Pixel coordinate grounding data

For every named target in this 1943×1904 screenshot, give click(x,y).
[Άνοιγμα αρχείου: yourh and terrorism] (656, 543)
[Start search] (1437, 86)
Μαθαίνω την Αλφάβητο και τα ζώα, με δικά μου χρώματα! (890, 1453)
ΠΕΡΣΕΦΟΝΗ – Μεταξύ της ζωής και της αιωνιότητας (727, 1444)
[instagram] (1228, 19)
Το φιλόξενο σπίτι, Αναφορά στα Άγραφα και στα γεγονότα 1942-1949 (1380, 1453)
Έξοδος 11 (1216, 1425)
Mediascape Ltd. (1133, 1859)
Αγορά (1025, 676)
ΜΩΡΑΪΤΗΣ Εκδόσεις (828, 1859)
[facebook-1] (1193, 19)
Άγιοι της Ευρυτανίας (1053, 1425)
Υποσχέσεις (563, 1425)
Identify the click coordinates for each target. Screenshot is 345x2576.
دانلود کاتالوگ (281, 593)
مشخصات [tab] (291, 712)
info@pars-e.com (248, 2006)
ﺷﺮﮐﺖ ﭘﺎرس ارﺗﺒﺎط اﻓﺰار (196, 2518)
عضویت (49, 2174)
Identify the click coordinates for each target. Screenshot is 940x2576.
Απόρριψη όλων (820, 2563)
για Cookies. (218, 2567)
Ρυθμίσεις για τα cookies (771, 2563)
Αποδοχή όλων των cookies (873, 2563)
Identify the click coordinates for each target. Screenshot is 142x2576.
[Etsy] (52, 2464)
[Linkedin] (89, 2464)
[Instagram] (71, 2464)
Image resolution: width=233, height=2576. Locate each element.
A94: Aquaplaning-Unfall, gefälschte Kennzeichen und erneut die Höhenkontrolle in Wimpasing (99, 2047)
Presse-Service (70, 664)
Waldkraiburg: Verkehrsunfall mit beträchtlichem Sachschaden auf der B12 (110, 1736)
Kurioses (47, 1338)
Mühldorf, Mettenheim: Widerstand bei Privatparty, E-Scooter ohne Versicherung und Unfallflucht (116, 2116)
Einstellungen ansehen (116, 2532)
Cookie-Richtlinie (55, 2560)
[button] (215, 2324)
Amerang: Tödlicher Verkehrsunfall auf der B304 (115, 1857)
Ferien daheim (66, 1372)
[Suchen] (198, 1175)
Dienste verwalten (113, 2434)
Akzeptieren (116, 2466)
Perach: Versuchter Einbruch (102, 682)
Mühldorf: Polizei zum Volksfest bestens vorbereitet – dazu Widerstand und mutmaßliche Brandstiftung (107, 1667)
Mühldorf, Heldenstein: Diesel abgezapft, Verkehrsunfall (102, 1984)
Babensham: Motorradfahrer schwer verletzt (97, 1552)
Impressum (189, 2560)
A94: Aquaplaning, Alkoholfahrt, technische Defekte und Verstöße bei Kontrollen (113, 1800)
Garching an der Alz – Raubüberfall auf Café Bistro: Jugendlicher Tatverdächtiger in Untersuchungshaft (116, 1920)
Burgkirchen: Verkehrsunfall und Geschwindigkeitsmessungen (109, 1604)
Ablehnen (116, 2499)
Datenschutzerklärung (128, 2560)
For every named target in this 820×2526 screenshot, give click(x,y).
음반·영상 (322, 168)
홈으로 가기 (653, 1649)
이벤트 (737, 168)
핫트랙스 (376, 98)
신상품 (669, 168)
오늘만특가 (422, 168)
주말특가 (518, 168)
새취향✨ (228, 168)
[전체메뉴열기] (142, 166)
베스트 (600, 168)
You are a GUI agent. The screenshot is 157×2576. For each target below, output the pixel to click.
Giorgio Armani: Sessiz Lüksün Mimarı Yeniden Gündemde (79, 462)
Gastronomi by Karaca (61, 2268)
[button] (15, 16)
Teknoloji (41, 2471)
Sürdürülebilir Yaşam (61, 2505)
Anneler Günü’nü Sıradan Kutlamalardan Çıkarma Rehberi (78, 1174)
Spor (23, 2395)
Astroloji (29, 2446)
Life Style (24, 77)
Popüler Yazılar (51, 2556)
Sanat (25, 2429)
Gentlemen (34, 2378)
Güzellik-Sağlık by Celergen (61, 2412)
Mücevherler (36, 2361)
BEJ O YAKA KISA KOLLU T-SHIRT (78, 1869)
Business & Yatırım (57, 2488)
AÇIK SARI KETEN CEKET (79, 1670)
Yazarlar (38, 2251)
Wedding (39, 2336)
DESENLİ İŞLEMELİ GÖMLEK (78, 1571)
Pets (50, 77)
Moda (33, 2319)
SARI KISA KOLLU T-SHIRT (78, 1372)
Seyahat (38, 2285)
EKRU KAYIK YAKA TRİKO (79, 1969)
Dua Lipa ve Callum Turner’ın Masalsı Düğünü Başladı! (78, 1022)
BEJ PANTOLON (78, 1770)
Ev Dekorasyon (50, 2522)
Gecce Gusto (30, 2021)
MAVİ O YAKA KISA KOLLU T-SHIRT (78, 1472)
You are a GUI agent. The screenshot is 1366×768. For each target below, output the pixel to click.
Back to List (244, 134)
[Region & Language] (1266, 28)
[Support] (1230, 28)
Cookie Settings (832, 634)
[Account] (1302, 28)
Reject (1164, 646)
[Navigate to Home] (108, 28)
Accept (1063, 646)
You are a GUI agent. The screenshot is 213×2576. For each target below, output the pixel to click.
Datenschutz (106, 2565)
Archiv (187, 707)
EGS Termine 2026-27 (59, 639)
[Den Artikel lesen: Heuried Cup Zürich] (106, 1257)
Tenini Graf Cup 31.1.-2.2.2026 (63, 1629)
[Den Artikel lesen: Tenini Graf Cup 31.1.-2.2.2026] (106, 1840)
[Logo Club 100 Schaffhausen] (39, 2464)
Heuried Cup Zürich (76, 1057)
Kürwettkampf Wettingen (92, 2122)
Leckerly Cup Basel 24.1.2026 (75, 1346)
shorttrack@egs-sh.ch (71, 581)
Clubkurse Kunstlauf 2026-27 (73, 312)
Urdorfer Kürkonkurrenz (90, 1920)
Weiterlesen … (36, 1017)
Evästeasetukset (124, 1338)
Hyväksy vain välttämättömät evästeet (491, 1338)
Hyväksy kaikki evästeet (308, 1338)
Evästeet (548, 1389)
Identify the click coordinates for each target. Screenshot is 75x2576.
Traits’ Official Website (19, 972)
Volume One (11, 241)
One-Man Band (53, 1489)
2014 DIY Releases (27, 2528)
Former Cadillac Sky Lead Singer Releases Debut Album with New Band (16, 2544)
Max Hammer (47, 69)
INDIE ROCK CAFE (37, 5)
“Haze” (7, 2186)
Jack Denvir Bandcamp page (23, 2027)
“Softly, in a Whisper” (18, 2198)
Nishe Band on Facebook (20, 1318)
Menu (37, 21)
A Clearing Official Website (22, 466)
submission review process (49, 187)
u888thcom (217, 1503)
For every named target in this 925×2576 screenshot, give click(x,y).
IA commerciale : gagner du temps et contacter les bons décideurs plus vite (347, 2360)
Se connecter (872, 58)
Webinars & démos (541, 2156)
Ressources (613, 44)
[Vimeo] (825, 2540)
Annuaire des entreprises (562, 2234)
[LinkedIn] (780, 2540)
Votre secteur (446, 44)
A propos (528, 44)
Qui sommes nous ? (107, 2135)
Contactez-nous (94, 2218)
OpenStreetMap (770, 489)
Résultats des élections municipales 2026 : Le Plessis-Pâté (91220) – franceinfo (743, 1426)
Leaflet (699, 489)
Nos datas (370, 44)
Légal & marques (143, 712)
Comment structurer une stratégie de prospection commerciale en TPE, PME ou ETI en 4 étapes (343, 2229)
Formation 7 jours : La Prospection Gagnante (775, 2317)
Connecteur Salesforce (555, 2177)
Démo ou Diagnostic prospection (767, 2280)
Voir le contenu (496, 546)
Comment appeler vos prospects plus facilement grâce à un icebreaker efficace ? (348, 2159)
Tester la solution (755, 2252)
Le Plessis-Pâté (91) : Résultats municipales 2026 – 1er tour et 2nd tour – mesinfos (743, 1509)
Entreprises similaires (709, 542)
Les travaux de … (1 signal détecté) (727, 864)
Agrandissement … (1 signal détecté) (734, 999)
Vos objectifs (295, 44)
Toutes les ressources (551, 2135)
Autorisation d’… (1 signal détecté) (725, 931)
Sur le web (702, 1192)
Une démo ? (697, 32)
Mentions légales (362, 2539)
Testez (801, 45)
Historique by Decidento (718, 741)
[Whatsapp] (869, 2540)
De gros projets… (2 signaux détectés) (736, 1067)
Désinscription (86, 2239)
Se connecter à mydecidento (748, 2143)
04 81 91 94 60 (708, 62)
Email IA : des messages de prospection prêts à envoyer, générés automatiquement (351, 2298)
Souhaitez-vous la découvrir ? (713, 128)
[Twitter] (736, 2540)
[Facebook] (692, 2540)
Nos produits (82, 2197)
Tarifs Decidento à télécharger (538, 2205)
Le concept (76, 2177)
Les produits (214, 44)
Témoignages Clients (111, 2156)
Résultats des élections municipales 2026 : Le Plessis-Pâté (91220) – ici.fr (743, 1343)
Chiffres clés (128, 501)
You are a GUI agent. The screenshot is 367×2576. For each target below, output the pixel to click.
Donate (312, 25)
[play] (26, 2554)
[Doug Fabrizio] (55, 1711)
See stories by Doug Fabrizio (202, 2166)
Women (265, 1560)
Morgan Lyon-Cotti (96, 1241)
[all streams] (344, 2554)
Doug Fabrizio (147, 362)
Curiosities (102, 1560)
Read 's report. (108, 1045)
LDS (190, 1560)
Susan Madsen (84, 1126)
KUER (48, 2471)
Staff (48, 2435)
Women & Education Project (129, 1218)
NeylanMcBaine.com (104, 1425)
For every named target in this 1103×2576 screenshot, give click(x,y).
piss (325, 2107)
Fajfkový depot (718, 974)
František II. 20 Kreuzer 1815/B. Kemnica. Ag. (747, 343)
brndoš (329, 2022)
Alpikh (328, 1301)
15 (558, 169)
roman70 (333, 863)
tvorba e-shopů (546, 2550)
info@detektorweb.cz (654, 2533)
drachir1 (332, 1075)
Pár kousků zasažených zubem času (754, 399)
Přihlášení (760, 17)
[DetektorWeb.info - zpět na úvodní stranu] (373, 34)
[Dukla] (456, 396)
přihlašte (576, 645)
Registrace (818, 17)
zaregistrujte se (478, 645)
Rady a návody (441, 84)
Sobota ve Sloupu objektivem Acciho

TASK OBJECTIVE: From the entries above, print the lines beginning at the one with "De gros projets…" and stopping after the one with "[all streams] (344, 2554)", exactly as written and with nothing else.

RESULT OF THIS EXERCISE:
De gros projets… (2 signaux détectés) (736, 1067)
Désinscription (86, 2239)
Se connecter à mydecidento (748, 2143)
04 81 91 94 60 (708, 62)
Email IA : des messages de prospection prêts à envoyer, générés automatiquement (351, 2298)
Souhaitez-vous la découvrir ? (713, 128)
[Twitter] (736, 2540)
[Facebook] (692, 2540)
Nos produits (82, 2197)
Tarifs Decidento à télécharger (538, 2205)
Le concept (76, 2177)
Les produits (214, 44)
Témoignages Clients (111, 2156)
Résultats des élections municipales 2026 : Le Plessis-Pâté (91220) – ici.fr (743, 1343)
Chiffres clés (128, 501)
You are a GUI agent. The screenshot is 367×2576. For each target below, output the pixel to click.
Donate (312, 25)
[play] (26, 2554)
[Doug Fabrizio] (55, 1711)
See stories by Doug Fabrizio (202, 2166)
Women (265, 1560)
Morgan Lyon-Cotti (96, 1241)
[all streams] (344, 2554)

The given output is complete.